● Data provided:
------
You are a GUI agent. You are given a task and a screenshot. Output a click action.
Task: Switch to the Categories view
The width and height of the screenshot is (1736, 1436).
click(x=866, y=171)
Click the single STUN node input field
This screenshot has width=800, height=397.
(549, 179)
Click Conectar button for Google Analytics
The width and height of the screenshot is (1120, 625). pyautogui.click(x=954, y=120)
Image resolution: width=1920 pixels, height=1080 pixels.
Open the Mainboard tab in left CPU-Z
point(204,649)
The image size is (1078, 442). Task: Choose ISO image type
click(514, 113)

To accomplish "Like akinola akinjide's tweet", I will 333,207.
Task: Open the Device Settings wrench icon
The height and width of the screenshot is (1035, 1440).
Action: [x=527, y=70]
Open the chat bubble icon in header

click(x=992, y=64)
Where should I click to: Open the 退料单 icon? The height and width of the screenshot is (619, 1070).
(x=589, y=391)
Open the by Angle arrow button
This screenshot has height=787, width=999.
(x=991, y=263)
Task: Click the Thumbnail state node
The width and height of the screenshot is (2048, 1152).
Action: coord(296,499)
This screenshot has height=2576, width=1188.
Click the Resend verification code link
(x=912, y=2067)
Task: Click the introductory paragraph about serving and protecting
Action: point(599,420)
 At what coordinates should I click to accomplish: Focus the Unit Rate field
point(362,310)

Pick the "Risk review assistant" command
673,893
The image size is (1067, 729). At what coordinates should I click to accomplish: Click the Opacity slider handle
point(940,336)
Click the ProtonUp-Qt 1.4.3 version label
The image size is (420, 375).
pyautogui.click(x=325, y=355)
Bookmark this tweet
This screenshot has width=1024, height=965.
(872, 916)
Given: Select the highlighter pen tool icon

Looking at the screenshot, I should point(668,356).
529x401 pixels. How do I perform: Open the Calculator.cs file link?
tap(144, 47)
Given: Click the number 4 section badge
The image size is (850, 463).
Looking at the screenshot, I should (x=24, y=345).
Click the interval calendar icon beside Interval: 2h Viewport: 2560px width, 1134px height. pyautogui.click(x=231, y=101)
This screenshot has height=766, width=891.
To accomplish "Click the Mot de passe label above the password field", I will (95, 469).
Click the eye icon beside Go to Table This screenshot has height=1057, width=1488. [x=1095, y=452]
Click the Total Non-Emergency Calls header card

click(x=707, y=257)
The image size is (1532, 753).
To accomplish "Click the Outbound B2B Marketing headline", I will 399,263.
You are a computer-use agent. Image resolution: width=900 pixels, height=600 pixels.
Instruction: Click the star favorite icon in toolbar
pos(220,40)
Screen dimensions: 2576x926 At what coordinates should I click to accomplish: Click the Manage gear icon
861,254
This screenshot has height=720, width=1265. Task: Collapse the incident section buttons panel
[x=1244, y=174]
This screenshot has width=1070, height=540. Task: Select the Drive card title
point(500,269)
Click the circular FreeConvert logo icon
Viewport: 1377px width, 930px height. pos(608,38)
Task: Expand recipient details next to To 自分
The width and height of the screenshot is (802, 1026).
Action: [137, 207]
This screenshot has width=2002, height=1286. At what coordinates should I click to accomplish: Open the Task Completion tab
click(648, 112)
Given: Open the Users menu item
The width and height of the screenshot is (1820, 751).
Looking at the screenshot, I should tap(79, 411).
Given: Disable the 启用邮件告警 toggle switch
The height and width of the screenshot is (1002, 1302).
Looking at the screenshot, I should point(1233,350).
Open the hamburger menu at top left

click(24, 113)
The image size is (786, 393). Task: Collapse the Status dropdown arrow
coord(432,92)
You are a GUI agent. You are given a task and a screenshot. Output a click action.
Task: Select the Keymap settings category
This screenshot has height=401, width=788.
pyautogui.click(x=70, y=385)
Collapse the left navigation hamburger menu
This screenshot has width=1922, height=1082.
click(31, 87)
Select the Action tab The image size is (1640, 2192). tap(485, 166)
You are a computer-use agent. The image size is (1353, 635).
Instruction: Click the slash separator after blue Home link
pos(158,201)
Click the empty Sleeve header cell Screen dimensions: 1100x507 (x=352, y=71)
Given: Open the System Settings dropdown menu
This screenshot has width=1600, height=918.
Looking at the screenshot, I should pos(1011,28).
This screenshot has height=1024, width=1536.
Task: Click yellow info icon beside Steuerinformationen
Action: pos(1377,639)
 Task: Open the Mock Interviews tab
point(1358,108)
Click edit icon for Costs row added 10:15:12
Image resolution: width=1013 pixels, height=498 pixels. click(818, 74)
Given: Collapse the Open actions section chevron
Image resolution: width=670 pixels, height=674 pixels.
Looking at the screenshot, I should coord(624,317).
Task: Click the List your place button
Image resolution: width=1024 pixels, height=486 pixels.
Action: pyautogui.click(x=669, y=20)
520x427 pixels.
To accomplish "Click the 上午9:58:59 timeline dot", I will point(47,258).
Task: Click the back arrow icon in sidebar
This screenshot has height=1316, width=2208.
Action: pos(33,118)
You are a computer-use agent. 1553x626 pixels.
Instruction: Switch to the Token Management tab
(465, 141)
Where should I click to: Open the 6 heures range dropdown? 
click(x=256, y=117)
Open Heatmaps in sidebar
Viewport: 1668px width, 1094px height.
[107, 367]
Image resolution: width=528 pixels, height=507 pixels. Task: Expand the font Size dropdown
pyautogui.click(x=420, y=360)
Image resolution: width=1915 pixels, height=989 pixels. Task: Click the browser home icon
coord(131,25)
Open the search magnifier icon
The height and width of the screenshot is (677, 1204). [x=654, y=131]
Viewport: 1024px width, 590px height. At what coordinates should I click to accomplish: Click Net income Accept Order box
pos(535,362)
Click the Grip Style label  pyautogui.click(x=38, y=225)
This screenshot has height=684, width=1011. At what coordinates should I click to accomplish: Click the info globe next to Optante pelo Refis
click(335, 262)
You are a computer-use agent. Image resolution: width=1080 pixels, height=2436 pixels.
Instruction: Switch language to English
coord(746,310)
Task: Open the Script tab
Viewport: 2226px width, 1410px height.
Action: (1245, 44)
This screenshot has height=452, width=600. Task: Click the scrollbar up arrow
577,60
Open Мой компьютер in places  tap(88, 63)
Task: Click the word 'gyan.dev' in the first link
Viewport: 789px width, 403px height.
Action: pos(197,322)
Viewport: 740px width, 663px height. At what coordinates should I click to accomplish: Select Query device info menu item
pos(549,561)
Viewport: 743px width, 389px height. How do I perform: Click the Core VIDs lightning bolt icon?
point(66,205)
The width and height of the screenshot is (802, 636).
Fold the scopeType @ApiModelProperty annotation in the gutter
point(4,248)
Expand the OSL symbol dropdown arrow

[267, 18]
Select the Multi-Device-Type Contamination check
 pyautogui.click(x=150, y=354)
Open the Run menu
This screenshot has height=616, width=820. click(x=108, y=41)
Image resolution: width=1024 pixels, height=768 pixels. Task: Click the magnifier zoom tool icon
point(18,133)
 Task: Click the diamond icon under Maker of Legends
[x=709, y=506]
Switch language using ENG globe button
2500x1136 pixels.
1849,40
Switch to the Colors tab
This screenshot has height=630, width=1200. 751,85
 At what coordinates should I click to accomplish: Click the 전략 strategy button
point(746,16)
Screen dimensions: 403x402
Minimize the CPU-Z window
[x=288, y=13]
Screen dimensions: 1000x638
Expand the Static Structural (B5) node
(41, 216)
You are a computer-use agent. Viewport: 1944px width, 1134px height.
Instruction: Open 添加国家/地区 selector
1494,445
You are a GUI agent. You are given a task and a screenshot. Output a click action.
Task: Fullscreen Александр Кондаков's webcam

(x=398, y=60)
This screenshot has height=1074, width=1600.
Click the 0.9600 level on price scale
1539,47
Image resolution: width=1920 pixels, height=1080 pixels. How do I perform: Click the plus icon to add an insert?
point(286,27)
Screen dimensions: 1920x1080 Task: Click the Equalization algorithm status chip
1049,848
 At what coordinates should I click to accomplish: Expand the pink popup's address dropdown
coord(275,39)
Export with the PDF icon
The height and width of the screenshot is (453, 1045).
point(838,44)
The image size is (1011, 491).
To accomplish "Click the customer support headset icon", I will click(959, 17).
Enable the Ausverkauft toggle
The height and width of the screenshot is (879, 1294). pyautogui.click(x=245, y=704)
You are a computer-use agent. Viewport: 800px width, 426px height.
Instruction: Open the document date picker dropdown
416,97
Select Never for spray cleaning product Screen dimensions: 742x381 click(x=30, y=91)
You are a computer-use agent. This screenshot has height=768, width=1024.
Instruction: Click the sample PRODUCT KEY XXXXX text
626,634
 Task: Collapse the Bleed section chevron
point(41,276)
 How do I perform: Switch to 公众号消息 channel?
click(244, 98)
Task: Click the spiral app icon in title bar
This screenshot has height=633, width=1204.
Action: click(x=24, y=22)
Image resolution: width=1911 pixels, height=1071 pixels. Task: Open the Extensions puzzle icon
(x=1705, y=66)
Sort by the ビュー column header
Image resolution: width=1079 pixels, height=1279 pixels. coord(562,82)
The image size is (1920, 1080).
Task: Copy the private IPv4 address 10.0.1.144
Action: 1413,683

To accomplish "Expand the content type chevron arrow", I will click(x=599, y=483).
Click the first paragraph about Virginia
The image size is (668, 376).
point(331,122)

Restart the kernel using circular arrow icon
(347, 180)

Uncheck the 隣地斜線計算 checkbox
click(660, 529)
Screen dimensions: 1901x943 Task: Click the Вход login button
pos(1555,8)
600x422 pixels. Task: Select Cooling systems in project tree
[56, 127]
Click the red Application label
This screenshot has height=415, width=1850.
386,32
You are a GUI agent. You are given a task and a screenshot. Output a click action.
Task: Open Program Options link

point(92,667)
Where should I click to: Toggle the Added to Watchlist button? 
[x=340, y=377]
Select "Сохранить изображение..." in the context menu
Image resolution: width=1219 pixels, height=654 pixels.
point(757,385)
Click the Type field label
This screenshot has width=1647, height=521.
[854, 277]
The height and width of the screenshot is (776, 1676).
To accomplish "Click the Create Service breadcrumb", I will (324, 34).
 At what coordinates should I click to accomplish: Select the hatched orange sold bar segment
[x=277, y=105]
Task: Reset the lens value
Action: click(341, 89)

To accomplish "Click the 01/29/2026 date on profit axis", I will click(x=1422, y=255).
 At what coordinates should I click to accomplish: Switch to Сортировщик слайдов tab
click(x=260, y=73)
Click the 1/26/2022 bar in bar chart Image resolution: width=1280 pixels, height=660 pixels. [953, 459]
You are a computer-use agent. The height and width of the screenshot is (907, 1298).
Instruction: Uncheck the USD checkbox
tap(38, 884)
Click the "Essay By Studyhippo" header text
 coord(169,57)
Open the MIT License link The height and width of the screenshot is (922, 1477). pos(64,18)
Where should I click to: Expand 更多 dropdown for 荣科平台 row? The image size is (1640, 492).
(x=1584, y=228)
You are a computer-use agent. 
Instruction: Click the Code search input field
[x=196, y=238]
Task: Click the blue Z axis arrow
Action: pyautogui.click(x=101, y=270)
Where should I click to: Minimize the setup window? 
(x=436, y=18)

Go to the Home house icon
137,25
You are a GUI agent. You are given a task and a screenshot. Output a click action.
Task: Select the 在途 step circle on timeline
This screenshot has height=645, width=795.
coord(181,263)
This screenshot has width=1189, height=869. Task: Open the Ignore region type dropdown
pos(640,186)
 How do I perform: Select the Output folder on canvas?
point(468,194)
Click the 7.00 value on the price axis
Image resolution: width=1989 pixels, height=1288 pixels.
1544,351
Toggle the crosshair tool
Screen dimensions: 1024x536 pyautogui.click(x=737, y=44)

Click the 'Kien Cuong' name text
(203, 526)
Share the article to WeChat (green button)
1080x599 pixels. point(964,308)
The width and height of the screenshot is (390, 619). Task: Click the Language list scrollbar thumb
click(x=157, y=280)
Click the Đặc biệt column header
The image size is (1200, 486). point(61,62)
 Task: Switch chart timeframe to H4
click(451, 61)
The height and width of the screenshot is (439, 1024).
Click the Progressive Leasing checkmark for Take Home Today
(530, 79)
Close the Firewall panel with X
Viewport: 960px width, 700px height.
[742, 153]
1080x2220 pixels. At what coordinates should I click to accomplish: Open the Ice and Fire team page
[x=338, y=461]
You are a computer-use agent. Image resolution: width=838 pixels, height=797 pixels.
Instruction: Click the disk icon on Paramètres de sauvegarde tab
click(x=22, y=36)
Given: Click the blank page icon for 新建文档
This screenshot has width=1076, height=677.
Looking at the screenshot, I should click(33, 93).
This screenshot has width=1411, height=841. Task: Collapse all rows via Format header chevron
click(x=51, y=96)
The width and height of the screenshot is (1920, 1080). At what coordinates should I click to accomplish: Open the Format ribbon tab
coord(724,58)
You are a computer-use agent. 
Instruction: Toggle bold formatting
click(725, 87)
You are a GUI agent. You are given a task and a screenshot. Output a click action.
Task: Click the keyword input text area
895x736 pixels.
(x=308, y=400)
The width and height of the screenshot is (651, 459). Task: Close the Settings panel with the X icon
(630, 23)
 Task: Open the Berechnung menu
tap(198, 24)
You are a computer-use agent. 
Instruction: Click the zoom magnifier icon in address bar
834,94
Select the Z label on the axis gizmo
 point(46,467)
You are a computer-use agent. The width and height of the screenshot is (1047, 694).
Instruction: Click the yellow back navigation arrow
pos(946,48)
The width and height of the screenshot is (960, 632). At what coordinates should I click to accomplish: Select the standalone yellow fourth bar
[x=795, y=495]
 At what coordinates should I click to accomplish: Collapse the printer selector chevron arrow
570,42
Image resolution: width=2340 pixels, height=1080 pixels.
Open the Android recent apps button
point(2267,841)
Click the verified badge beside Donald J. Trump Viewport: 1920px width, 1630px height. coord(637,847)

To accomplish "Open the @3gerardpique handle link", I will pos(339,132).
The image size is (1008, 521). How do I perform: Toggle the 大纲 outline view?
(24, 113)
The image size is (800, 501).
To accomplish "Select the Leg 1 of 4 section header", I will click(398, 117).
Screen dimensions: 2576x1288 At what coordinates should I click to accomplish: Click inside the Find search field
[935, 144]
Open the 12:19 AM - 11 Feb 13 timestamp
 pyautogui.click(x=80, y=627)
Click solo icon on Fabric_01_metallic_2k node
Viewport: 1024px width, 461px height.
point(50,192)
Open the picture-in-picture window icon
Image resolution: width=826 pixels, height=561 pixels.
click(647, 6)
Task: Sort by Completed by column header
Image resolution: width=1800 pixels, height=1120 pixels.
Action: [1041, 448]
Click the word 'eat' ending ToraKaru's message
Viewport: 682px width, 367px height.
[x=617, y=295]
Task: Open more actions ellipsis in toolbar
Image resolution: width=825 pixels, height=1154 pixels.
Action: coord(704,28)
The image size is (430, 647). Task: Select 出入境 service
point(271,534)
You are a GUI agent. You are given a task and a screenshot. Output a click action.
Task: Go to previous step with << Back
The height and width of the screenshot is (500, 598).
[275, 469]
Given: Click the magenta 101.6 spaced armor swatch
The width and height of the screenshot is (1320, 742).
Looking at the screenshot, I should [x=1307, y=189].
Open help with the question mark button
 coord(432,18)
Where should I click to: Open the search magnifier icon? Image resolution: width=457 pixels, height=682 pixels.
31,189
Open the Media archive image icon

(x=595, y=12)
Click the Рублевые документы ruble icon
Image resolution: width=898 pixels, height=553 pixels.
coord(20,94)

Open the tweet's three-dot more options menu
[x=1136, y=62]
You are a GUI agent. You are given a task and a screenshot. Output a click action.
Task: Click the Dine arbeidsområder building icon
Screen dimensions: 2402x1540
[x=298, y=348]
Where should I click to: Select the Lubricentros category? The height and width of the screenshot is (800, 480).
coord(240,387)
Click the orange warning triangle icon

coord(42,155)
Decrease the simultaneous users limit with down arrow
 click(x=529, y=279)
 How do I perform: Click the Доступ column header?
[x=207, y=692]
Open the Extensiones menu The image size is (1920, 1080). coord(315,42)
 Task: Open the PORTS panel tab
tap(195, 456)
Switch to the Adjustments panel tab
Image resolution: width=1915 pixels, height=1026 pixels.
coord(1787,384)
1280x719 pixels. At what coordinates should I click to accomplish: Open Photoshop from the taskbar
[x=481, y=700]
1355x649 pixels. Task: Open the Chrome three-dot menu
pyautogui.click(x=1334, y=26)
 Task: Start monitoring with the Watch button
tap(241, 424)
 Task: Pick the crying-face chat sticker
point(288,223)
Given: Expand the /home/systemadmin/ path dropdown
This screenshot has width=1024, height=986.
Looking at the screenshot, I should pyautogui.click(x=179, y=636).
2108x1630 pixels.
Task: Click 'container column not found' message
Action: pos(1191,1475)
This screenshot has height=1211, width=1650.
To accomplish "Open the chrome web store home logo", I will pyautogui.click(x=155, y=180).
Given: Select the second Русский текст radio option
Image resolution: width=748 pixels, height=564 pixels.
------
Please set out the lines as a numbered list, beginning with the first line and stopping after the line containing "point(204,649)", and leave out any blank lines.

1. You are a GUI agent. You are given a task and a screenshot. Output a click action.
2. Task: Switch to the Categories view
3. The width and height of the screenshot is (1736, 1436).
4. click(x=866, y=171)
5. Click the single STUN node input field
6. This screenshot has width=800, height=397.
7. (549, 179)
8. Click Conectar button for Google Analytics
9. The width and height of the screenshot is (1120, 625). pyautogui.click(x=954, y=120)
10. Image resolution: width=1920 pixels, height=1080 pixels.
11. Open the Mainboard tab in left CPU-Z
12. point(204,649)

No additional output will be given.